A Lifetime in A Morning...

It feels like I've lived through an entire year since this morning. Shit always seems to happen all at once, doesn't it? Of course, coming in to find that the Underground has been bombed is never a nice way to start off the day. Everyone who I have talked to, however, does not appear to have anyone lost in the tragedy. Ryan is fine, as are all of his friends. Not that there was a big chance he could have been there... but then when something like this happens you are always reminded of how small the world really is.

Then I heard from my friend's husband... turns out she may not be OK either. The MRI came back abnormal, and consistent with a substantial neurological disorder. That's not good.

But on a good news front... one of my friends/labmates just got engaged! And she was only dating the guy for 3 weeks. See mom? There's hope for me yet!

All topped off with a 2.5 hour lab meeting that resulted in me having to get an fMRI experiment running for 2 weeks today. How in the hell am I going to get that done? Especially when I'm in Montreal for 5 of those days?

Its been a day that things have been put in serious perspective however, and I'm not going to stress.

Tuesday, July 05, 2005

I Feel Like McShit

I vowed several years ago (after reading Fast Food Nation in2002 as a matter of fact) that I would never, ever eat at McDonald's again. This has been a hard and fast rule (except for 6+ hour road trips and ONLY for breakfast), until tonight. I had to break down and buy some Mickey D's.

Unfortunately, I just spent the evening in the Emergency Room with a friend of mine. Now, it seems that she is going to be OK (and I'm going to feel like an even BIGGER ass if she isn't), as she got her appetite back around 8:00 pm. Her husband and I of course ask "Well, what would you like to eat?" Her response, "A Quarter Pounder."

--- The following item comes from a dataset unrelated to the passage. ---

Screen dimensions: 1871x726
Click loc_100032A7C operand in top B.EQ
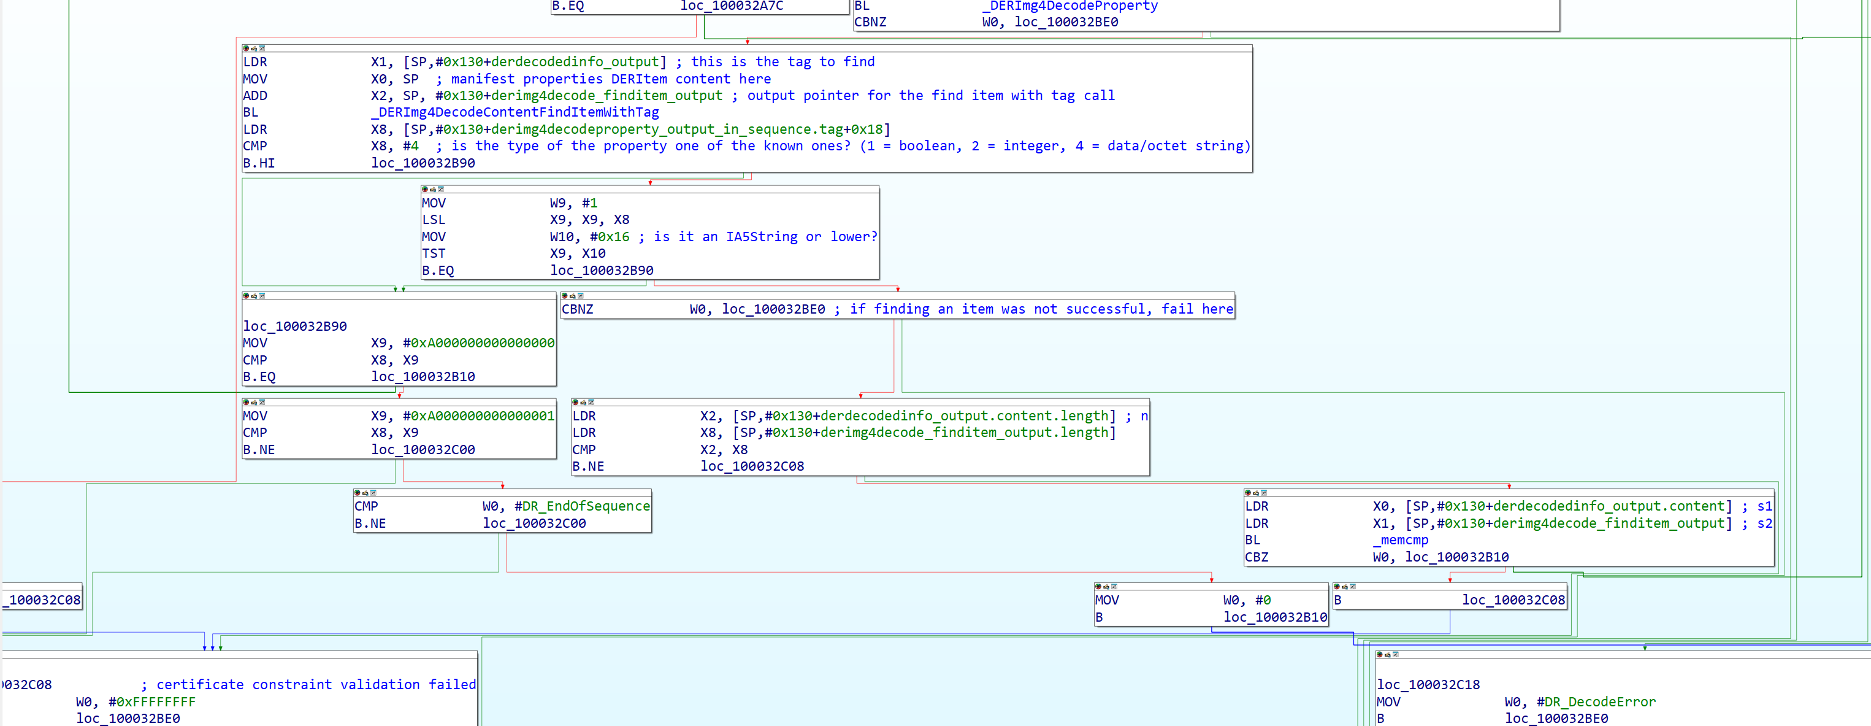pos(731,6)
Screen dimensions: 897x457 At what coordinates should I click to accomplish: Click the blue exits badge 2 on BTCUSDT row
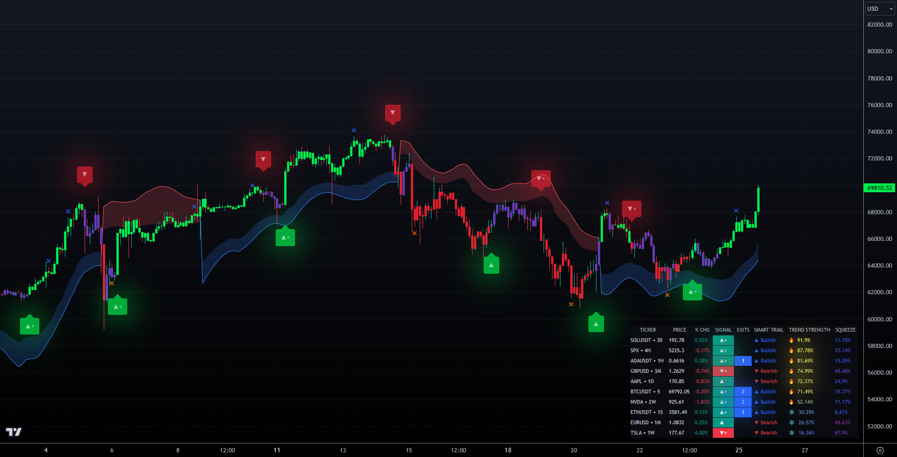click(743, 392)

I realized around the same time that I had forgotten to eat today. Anything. Only coffee. So I realized I was going to have to eat as well. And this is one of those situations where you just don't trump her request... she's been sitting in the Emergency Room all day. It would kind of be like telling someone on death row they weren't allowed to request fried chicken for their final dinner.

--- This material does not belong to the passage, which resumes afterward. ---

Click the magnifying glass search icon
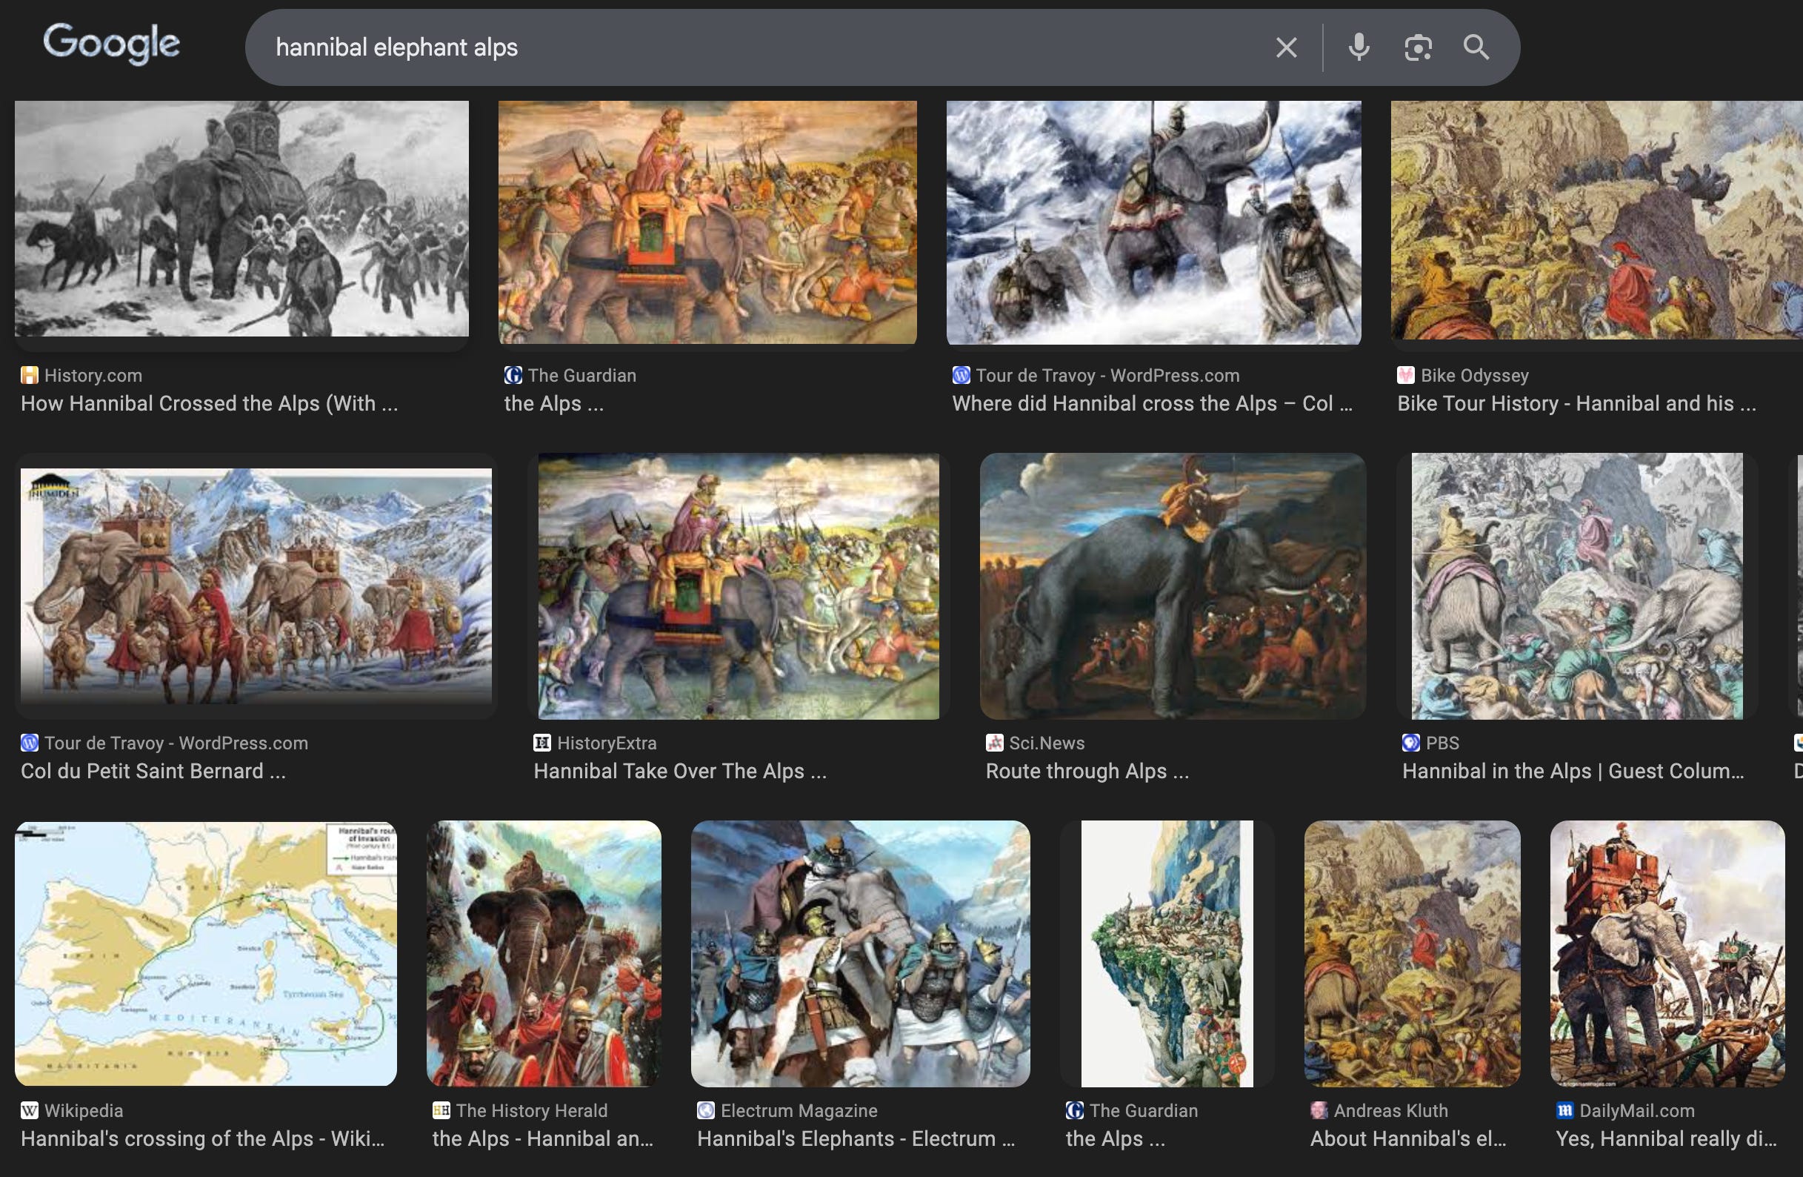This screenshot has height=1177, width=1803. click(x=1475, y=47)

So off to McDonald's we go. I can handle it, I think.

I got the McChicken Sandwich. With Fries. And I ate the whole darned thing.

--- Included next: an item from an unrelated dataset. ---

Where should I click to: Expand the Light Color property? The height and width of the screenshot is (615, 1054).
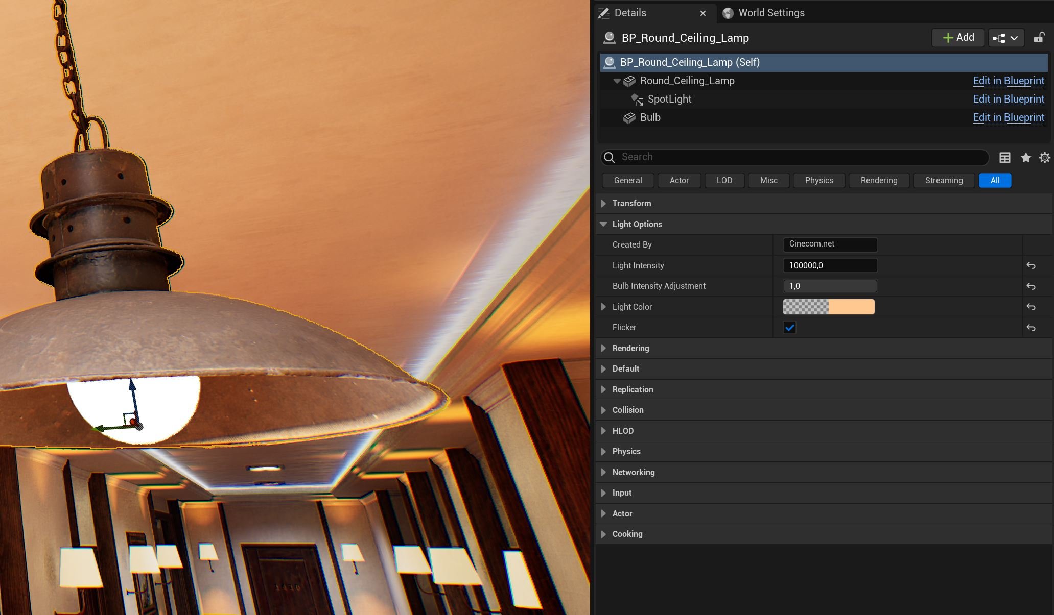[x=603, y=307]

I feel like absolute pants. Ass, if you will. I've felt like vomiting since 9 (its past midnight now). How do people eat this shit? How in the hell did Morgan Spurlock get through a month? These questions (along with a hefty helping of triglycerides) have been racing through my mind for several hours.

Message to the Surgeon General: Fuck the anti-smoking and drinking warnings. McDonald's is what's going to kill you.

Monday, July 04, 2005

My Physiotherapy

Today was my second-to-last appointment with my physiotherapist... next Wednesday he moves to Nova Scotia (sigh). I think I'm going to recommend to Nikie and Hessels that they strategically damage a joint or something so that they can make an appointment.

So, I'm not sure if its his idea of a sick joke or something, but today I got the weirdest exercise yet. Up until this point, my quad strengthening exercises have been normal... wall squats, curls, leg presses and the like. Things that I can go into the gym and do myself.

After my massage today though, he was excited to show me my *new* balance excercise. This involved:
a) a balance board
b) a trampoline, and
c) a small medicine ball
My first reaction: Whafuck?

The exercise involved standing on ONE LEG on the balance board (not an easy task in and of itself), throwing the ball into the trampoline (which was tilted at a 45deg angle) and then catching it. I'm not quite sure why the ball throwing is involved... seems like a bit of a sick joke really. I was able to pick it up pretty quickly, but for someone who is not used to catching a ball I'm sure that this little exercise would be quite emotionally damaging.

And Kevin, where were you today? My Nonlinear Dynamics experience didn't feel complete (i.e. I didn't have anyone to copy notes from in the back row). I felt so lost and alone.